I think the argument for deprecating unwinding boils down to this: unwinding purports to make cheap recovery tenable, but it’s not really reliable in the face of shared state. Meanwhile, it puts limits on what we can do in the language, ultimately decreasing reliability (because we can’t guarantee cleanup is done) and ease of use (borrow checker is stricter, APIs that would require cleanup can’t be written).

How could we deprecate it, though? It would basically become part of the ABI, much like C vs C-unwind. It’d be possible to opt-in on a finer-grained basis. In functions that are guaranteed not to have unwinding, the borrow checker could be more permissive, and must-move types could be supported.

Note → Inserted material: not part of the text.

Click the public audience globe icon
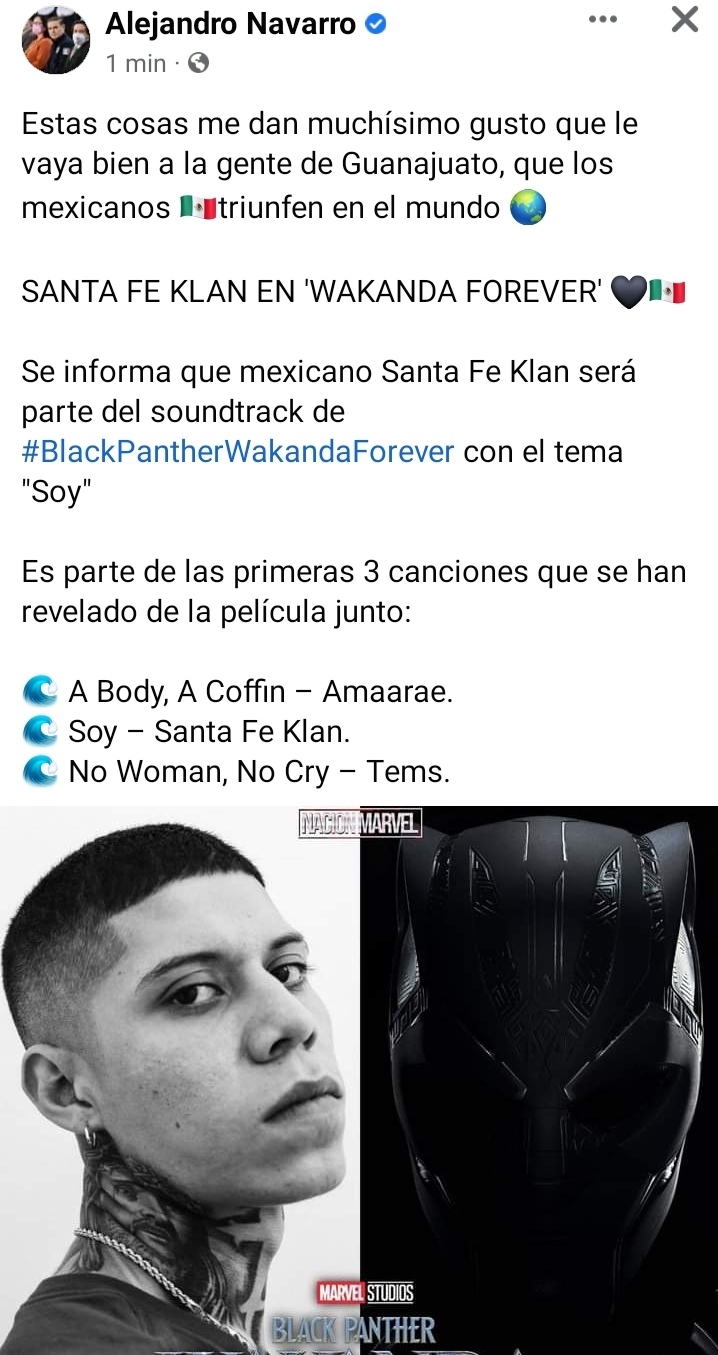The height and width of the screenshot is (1355, 718). pyautogui.click(x=198, y=63)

I’m definitely tempted to sketch out what deprecating unwinding might look like in more detail. I’d be curious to hear from folks that rely on unwinding to better understand where it is useful— and if we can find alternatives that meet the need in a more narrowly tailored way!

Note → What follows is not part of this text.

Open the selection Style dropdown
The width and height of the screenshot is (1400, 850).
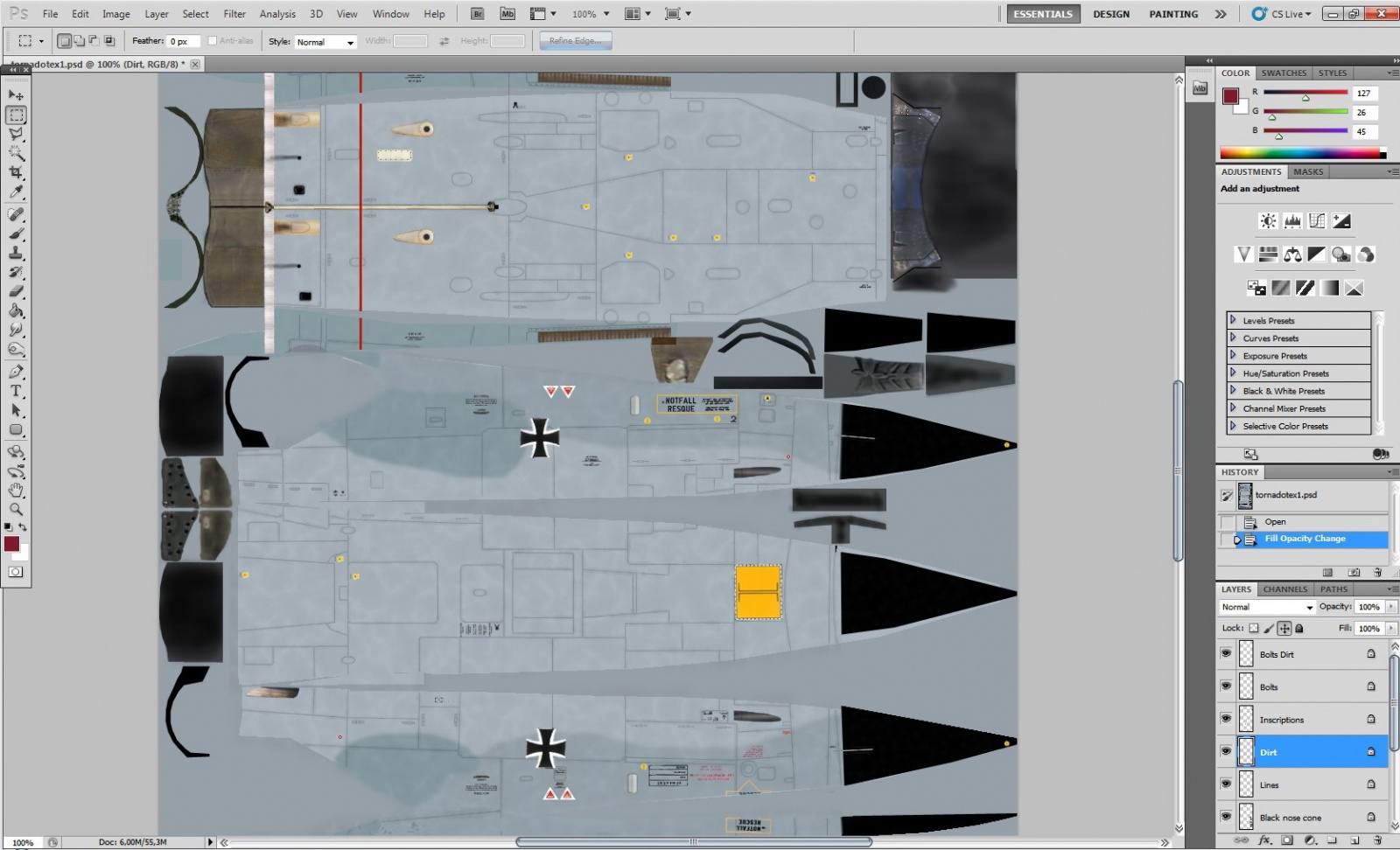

For a time, we were exploring an alternative approach to panics called signals that didn’t use unwinding at all – the idea was that, for each error condition, you would expose a hook point (a “signal”) that users could customize to control what to do in the case of error. This proved a bit too unfamiliar and kind of a pain in practice, and we wound up backing away from it. Today’s panic hook is sort of a simpler version of that (it doesn’t support in-place recovery, but it does enable in-place cleanup). ↩︎